The S&P 500 climbed to an all-time high of 1,923.57 to end the month after shrugging off a report showing the U.S. economy contracted for the first time in three years during the first quarter. A pickup in receipts at retailers, stronger manufacturing and faster job growth indicate the first-quarter setback will prove temporary as pent-up demand is unleashed.
Federal Reserve policy makers said at their April meeting that the economy has strengthened after adverse weather took its toll. Central-bank stimulus has helped propel the S&P 500 higher by as much as 184% from its bear-market low in March 2009.
“I don’t think the market is trading irrationally right now, but a lot of people assume that given the bull market run we’ve seen, there should be a pullback,” Kevin Mahn, president and chief investment officer of Hennion & Walsh Asset Management in Parsippany, N.J., said in a phone interview. His firm oversees more than $600 million. “I point to the economic data that suggests I can make a more plausible argument for upside than a significant downside.”

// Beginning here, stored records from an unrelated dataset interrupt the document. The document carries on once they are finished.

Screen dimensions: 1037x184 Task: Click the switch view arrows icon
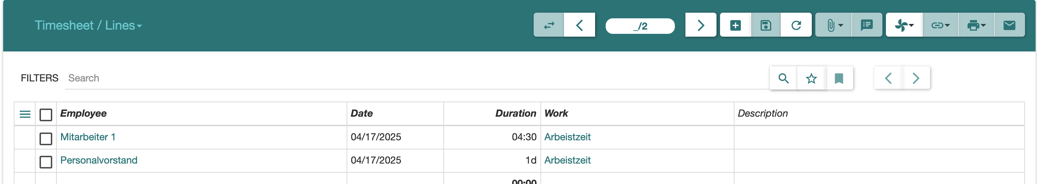tap(549, 25)
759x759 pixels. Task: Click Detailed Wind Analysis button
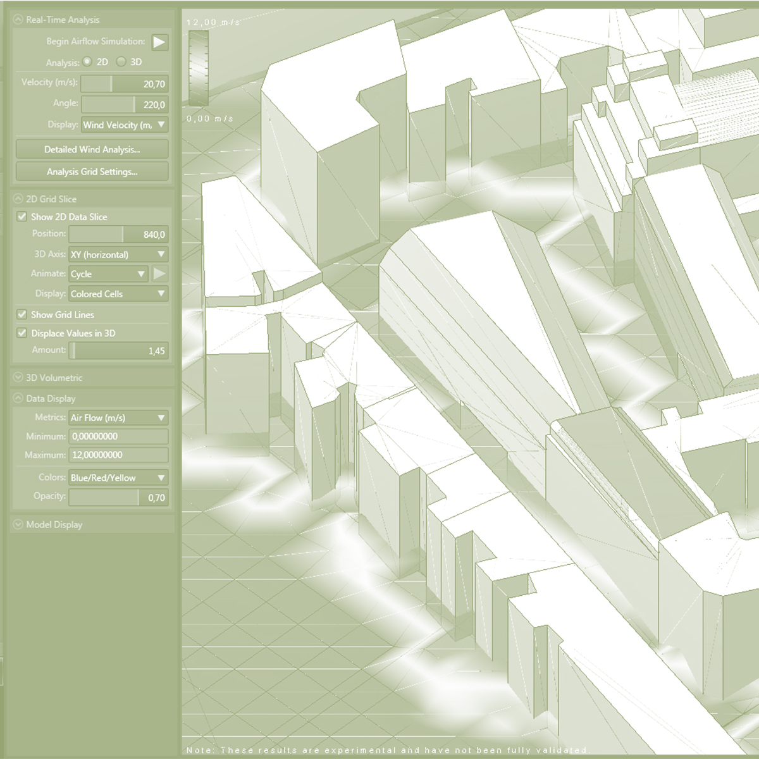[92, 150]
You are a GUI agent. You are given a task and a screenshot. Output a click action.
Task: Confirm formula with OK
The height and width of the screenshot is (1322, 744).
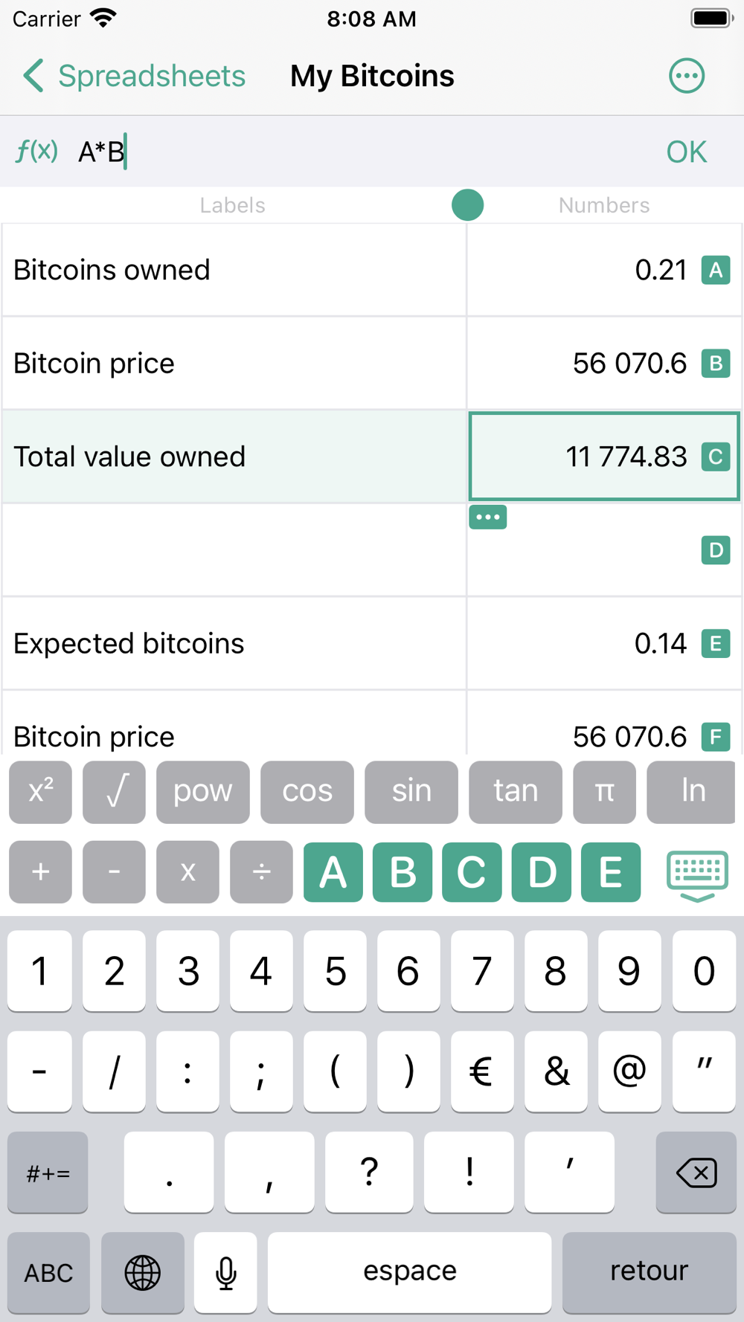tap(686, 152)
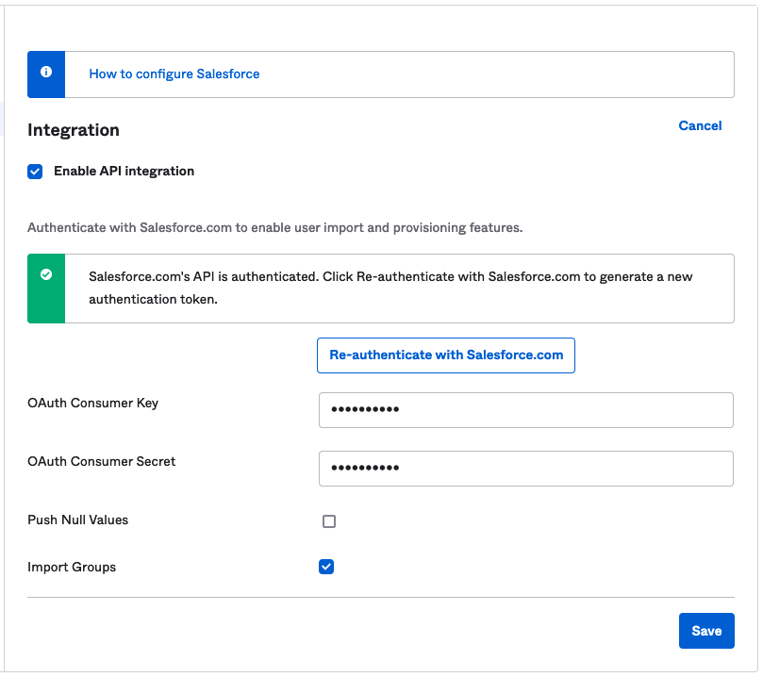Image resolution: width=763 pixels, height=677 pixels.
Task: Click the Push Null Values label
Action: 77,520
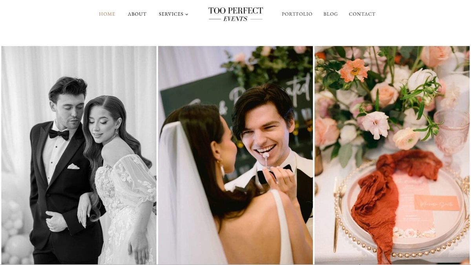Open the Contact page link

[362, 14]
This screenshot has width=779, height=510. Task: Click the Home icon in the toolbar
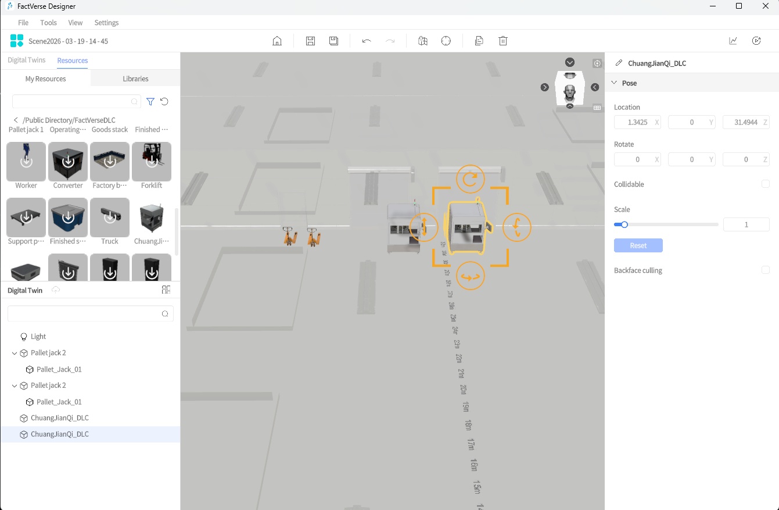[x=277, y=41]
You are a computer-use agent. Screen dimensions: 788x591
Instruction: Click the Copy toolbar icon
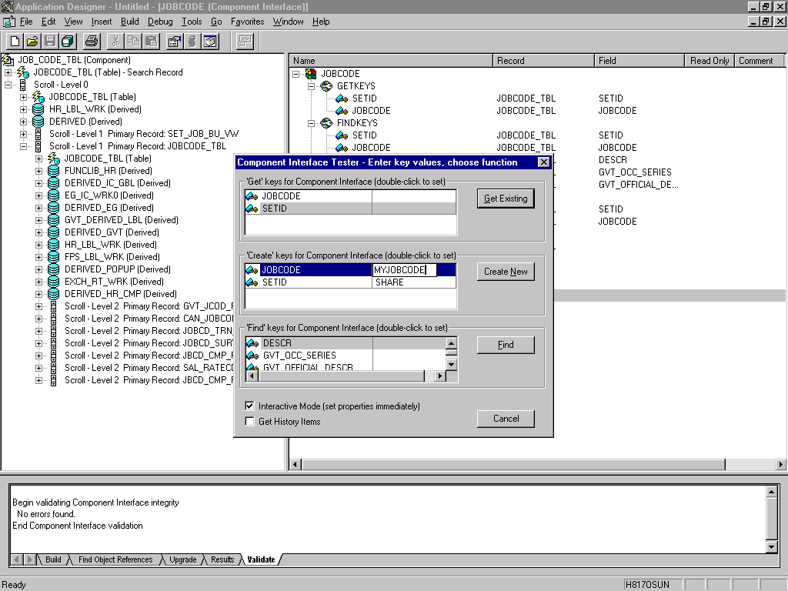[x=134, y=42]
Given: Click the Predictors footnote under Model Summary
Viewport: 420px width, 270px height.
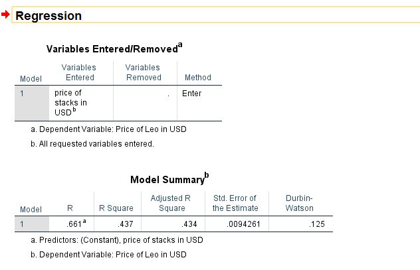Looking at the screenshot, I should pos(117,240).
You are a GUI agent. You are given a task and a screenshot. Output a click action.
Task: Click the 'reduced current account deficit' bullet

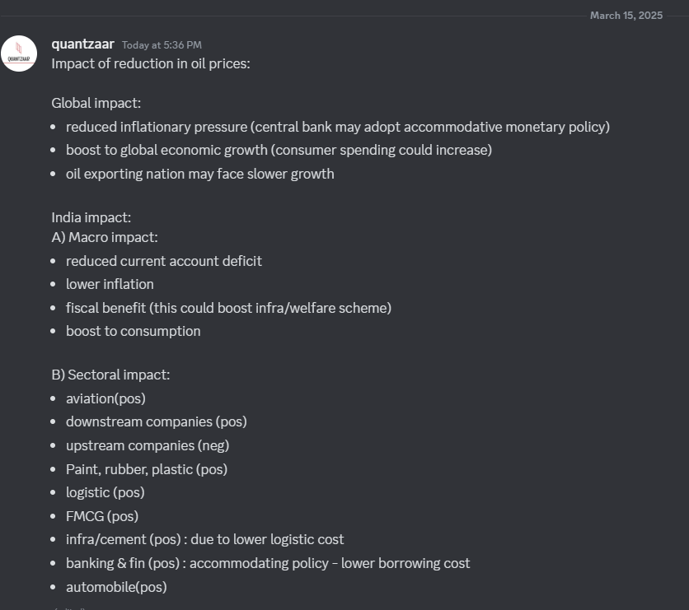pyautogui.click(x=164, y=261)
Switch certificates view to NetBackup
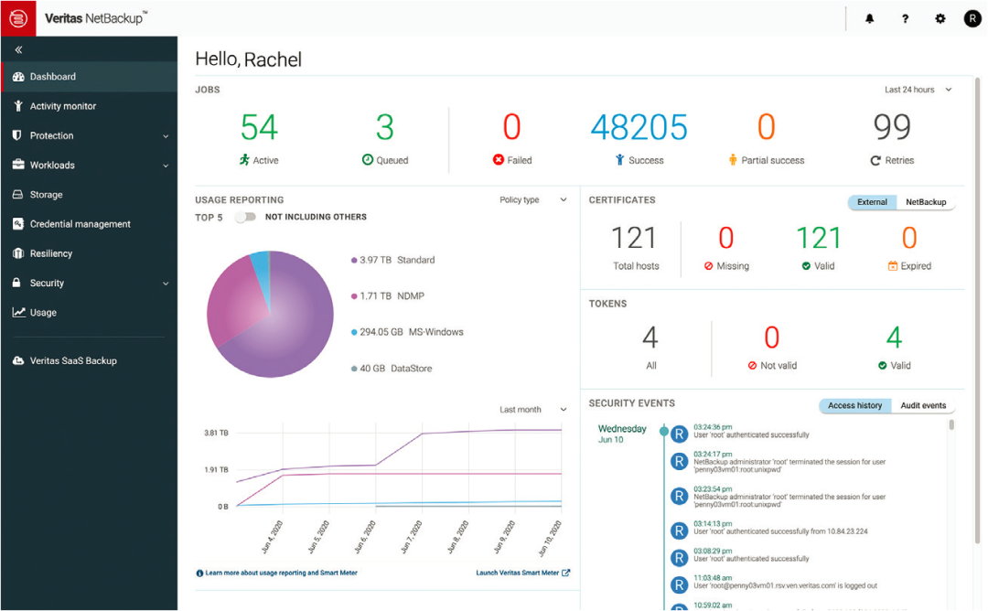 (925, 202)
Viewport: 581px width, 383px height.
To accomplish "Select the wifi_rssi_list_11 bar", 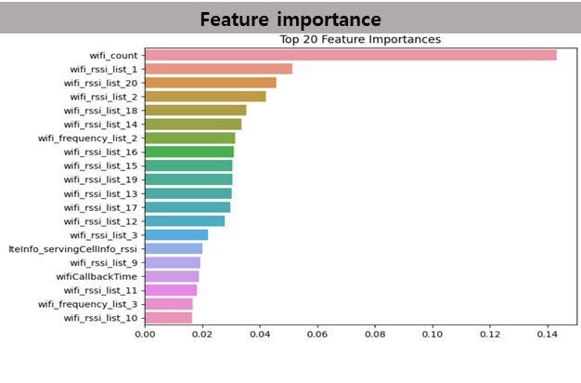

Economic reports in the coming week include data on factory orders and car sales, as well as the government’s monthly payrolls report on June 6.
The S&P 500 has rebounded 5.9% since a selloff in small-cap and Internet shares spread to the broader market and dragged the gauge to a two-month low in April. The technology-heavy Nasdaq 100 Index climbed 4.3% in May to erase its declines during that period.
Netflix Inc. rallied 30% for the largest May gain in the S&P 500 and TripAdvisor Inc. climbed 20% as the Dow Jones Internet Composite Index rebounded after an almost 20% drop from a 13-year high. Tiffany & Co. soared 14% after profit beat analyst estimates.
Of the 492 companies in the U.S. benchmark equity gauge that have released earnings for last quarter, 74% have reported better-than-expected profit and 53% said revenue exceeded estimates in the period.
The S&P 500 is trading at 16.3 times estimated earnings. That’s below valuations from the market’s previous two peaks, when the ratio reached 16.7 in October 2007 and 26.3 in March 2000, according to data compiled by Bloomberg.